SET PROBLEM:
Present every line of the material below as a JSON list of strings, one string per line, leaving out blank lines.

[Word and element location material]

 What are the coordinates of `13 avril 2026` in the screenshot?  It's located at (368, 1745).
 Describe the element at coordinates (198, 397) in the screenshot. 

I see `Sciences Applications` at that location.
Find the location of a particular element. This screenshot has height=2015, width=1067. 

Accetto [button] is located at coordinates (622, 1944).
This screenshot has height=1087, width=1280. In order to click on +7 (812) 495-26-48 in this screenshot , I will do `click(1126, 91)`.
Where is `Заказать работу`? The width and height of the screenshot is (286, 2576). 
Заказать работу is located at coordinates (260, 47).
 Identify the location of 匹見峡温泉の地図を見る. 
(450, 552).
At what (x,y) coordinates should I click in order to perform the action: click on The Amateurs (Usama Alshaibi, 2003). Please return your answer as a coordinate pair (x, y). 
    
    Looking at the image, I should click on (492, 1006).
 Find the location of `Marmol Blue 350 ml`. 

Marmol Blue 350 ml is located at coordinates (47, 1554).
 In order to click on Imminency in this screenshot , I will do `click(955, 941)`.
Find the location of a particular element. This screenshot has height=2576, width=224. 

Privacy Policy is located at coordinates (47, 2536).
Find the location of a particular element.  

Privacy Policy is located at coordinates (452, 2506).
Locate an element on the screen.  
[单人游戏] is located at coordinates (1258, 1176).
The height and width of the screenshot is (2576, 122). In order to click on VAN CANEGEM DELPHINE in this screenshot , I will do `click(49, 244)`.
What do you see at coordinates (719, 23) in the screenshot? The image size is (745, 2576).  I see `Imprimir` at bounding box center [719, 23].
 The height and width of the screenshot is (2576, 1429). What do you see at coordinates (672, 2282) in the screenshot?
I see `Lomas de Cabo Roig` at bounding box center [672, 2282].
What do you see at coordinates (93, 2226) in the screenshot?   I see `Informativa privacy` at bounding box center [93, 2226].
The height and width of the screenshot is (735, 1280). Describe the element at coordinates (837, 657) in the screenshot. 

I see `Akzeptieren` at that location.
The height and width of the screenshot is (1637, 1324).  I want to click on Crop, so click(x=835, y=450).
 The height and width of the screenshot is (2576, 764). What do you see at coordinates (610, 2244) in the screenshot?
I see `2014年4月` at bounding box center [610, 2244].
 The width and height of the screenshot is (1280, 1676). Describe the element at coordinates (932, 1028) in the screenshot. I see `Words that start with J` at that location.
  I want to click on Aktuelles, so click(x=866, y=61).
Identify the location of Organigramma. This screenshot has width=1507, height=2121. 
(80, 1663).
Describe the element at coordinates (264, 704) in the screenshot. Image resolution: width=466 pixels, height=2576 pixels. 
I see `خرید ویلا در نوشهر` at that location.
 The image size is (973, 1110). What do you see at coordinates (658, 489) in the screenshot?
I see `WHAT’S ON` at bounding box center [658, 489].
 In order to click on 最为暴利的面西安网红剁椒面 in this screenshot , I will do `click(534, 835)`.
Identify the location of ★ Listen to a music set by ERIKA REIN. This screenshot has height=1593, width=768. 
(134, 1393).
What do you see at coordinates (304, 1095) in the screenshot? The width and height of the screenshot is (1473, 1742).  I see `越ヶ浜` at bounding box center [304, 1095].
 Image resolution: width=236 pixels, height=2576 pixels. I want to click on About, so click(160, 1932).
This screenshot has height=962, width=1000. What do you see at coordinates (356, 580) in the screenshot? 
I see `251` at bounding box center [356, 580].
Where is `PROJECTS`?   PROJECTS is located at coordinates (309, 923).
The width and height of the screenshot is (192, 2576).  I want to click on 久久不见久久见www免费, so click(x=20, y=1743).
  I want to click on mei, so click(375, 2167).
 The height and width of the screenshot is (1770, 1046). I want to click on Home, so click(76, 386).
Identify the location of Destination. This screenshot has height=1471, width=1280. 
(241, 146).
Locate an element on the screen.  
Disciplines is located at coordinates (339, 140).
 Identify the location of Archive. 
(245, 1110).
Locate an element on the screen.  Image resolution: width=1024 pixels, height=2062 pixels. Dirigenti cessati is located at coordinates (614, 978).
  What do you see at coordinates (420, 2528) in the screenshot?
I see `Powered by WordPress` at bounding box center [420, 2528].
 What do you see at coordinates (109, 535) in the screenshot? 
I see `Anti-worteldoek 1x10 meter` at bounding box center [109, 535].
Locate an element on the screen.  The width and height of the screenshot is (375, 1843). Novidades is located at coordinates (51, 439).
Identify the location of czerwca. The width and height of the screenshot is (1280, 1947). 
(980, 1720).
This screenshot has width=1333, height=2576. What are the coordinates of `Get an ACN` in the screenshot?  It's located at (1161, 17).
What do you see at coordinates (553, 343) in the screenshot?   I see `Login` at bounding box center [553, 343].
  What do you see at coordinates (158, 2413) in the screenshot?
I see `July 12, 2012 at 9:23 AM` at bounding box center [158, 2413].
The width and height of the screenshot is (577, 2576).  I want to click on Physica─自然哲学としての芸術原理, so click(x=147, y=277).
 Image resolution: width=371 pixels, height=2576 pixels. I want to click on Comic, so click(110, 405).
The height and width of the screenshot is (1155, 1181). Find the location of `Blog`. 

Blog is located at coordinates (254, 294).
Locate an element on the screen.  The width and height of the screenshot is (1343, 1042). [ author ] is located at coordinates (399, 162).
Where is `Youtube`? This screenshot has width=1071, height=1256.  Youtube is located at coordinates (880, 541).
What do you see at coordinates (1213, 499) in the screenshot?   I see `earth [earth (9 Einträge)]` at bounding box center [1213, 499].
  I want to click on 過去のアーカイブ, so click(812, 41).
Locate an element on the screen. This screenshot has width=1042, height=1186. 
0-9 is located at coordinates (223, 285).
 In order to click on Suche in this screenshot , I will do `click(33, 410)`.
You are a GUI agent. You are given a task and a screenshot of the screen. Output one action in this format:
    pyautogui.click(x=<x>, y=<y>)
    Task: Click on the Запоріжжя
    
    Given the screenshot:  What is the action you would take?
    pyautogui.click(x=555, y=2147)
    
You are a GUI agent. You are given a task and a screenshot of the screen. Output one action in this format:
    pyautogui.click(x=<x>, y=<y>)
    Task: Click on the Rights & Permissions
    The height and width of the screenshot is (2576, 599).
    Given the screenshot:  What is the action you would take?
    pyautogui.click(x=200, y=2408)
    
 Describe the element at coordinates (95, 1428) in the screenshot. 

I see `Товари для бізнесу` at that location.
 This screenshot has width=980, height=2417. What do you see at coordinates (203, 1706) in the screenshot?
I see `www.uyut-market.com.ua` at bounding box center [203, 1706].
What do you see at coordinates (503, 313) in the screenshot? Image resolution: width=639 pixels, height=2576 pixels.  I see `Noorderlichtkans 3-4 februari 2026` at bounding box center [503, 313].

COMPLETED EXERCISE:
[
  " What are the coordinates of `13 avril 2026` in the screenshot?  It's located at (368, 1745).",
  " Describe the element at coordinates (198, 397) in the screenshot. ",
  "I see `Sciences Applications` at that location.",
  "Find the location of a particular element. This screenshot has height=2015, width=1067. ",
  "Accetto [button] is located at coordinates (622, 1944).",
  "This screenshot has height=1087, width=1280. In order to click on +7 (812) 495-26-48 in this screenshot , I will do `click(1126, 91)`.",
  "Where is `Заказать работу`? The width and height of the screenshot is (286, 2576). ",
  "Заказать работу is located at coordinates (260, 47).",
  " Identify the location of 匹見峡温泉の地図を見る. ",
  "(450, 552).",
  "At what (x,y) coordinates should I click in order to perform the action: click on The Amateurs (Usama Alshaibi, 2003). Please return your answer as a coordinate pair (x, y). ",
  "    Looking at the image, I should click on (492, 1006).",
  " Find the location of `Marmol Blue 350 ml`. ",
  "Marmol Blue 350 ml is located at coordinates (47, 1554).",
  " In order to click on Imminency in this screenshot , I will do `click(955, 941)`.",
  "Find the location of a particular element. This screenshot has height=2576, width=224. ",
  "Privacy Policy is located at coordinates (47, 2536).",
  "Find the location of a particular element.  ",
  "Privacy Policy is located at coordinates (452, 2506).",
  "Locate an element on the screen.  ",
  "[单人游戏] is located at coordinates (1258, 1176).",
  "The height and width of the screenshot is (2576, 122). In order to click on VAN CANEGEM DELPHINE in this screenshot , I will do `click(49, 244)`.",
  "What do you see at coordinates (719, 23) in the screenshot? The image size is (745, 2576).  I see `Imprimir` at bounding box center [719, 23].",
  " The height and width of the screenshot is (2576, 1429). What do you see at coordinates (672, 2282) in the screenshot?",
  "I see `Lomas de Cabo Roig` at bounding box center [672, 2282].",
  "What do you see at coordinates (93, 2226) in the screenshot?   I see `Informativa privacy` at bounding box center [93, 2226].",
  "The height and width of the screenshot is (735, 1280). Describe the element at coordinates (837, 657) in the screenshot. ",
  "I see `Akzeptieren` at that location.",
  "The height and width of the screenshot is (1637, 1324).  I want to click on Crop, so click(x=835, y=450).",
  " The height and width of the screenshot is (2576, 764). What do you see at coordinates (610, 2244) in the screenshot?",
  "I see `2014年4月` at bounding box center [610, 2244].",
  " The width and height of the screenshot is (1280, 1676). Describe the element at coordinates (932, 1028) in the screenshot. I see `Words that start with J` at that location.",
  "  I want to click on Aktuelles, so click(x=866, y=61).",
  "Identify the location of Organigramma. This screenshot has width=1507, height=2121. ",
  "(80, 1663).",
  "Describe the element at coordinates (264, 704) in the screenshot. Image resolution: width=466 pixels, height=2576 pixels. ",
  "I see `خرید ویلا در نوشهر` at that location.",
  " The image size is (973, 1110). What do you see at coordinates (658, 489) in the screenshot?",
  "I see `WHAT’S ON` at bounding box center [658, 489].",
  " In order to click on 最为暴利的面西安网红剁椒面 in this screenshot , I will do `click(534, 835)`.",
  "Identify the location of ★ Listen to a music set by ERIKA REIN. This screenshot has height=1593, width=768. ",
  "(134, 1393).",
  "What do you see at coordinates (304, 1095) in the screenshot? The width and height of the screenshot is (1473, 1742).  I see `越ヶ浜` at bounding box center [304, 1095].",
  " Image resolution: width=236 pixels, height=2576 pixels. I want to click on About, so click(160, 1932).",
  "This screenshot has height=962, width=1000. What do you see at coordinates (356, 580) in the screenshot? ",
  "I see `251` at bounding box center [356, 580].",
  "Where is `PROJECTS`?   PROJECTS is located at coordinates (309, 923).",
  "The width and height of the screenshot is (192, 2576).  I want to click on 久久不见久久见www免费, so click(x=20, y=1743).",
  "  I want to click on mei, so click(375, 2167).",
  " The height and width of the screenshot is (1770, 1046). I want to click on Home, so click(76, 386).",
  "Identify the location of Destination. This screenshot has height=1471, width=1280. ",
  "(241, 146).",
  "Locate an element on the screen.  ",
  "Disciplines is located at coordinates (339, 140).",
  " Identify the location of Archive. ",
  "(245, 1110).",
  "Locate an element on the screen.  Image resolution: width=1024 pixels, height=2062 pixels. Dirigenti cessati is located at coordinates (614, 978).",
  "  What do you see at coordinates (420, 2528) in the screenshot?",
  "I see `Powered by WordPress` at bounding box center [420, 2528].",
  " What do you see at coordinates (109, 535) in the screenshot? ",
  "I see `Anti-worteldoek 1x10 meter` at bounding box center [109, 535].",
  "Locate an element on the screen.  The width and height of the screenshot is (375, 1843). Novidades is located at coordinates (51, 439).",
  "Identify the location of czerwca. The width and height of the screenshot is (1280, 1947). ",
  "(980, 1720).",
  "This screenshot has width=1333, height=2576. What are the coordinates of `Get an ACN` in the screenshot?  It's located at (1161, 17).",
  "What do you see at coordinates (553, 343) in the screenshot?   I see `Login` at bounding box center [553, 343].",
  "  What do you see at coordinates (158, 2413) in the screenshot?",
  "I see `July 12, 2012 at 9:23 AM` at bounding box center [158, 2413].",
  "The width and height of the screenshot is (577, 2576).  I want to click on Physica─自然哲学としての芸術原理, so click(x=147, y=277).",
  " Image resolution: width=371 pixels, height=2576 pixels. I want to click on Comic, so click(110, 405).",
  "The height and width of the screenshot is (1155, 1181). Find the location of `Blog`. ",
  "Blog is located at coordinates (254, 294).",
  "Locate an element on the screen.  The width and height of the screenshot is (1343, 1042). [ author ] is located at coordinates (399, 162).",
  "Where is `Youtube`? This screenshot has width=1071, height=1256.  Youtube is located at coordinates (880, 541).",
  "What do you see at coordinates (1213, 499) in the screenshot?   I see `earth [earth (9 Einträge)]` at bounding box center [1213, 499].",
  "  I want to click on 過去のアーカイブ, so click(812, 41).",
  "Locate an element on the screen. This screenshot has width=1042, height=1186. ",
  "0-9 is located at coordinates (223, 285).",
  " In order to click on Suche in this screenshot , I will do `click(33, 410)`.",
  "You are a GUI agent. You are given a task and a screenshot of the screen. Output one action in this format:",
  "    pyautogui.click(x=<x>, y=<y>)",
  "    Task: Click on the Запоріжжя",
  "    Given the screenshot:  What is the action you would take?",
  "    pyautogui.click(x=555, y=2147)",
  "You are a GUI agent. You are given a task and a screenshot of the screen. Output one action in this format:",
  "    pyautogui.click(x=<x>, y=<y>)",
  "    Task: Click on the Rights & Permissions",
  "    The height and width of the screenshot is (2576, 599).",
  "    Given the screenshot:  What is the action you would take?",
  "    pyautogui.click(x=200, y=2408)",
  " Describe the element at coordinates (95, 1428) in the screenshot. ",
  "I see `Товари для бізнесу` at that location.",
  " This screenshot has width=980, height=2417. What do you see at coordinates (203, 1706) in the screenshot?",
  "I see `www.uyut-market.com.ua` at bounding box center [203, 1706].",
  "What do you see at coordinates (503, 313) in the screenshot? Image resolution: width=639 pixels, height=2576 pixels.  I see `Noorderlichtkans 3-4 februari 2026` at bounding box center [503, 313]."
]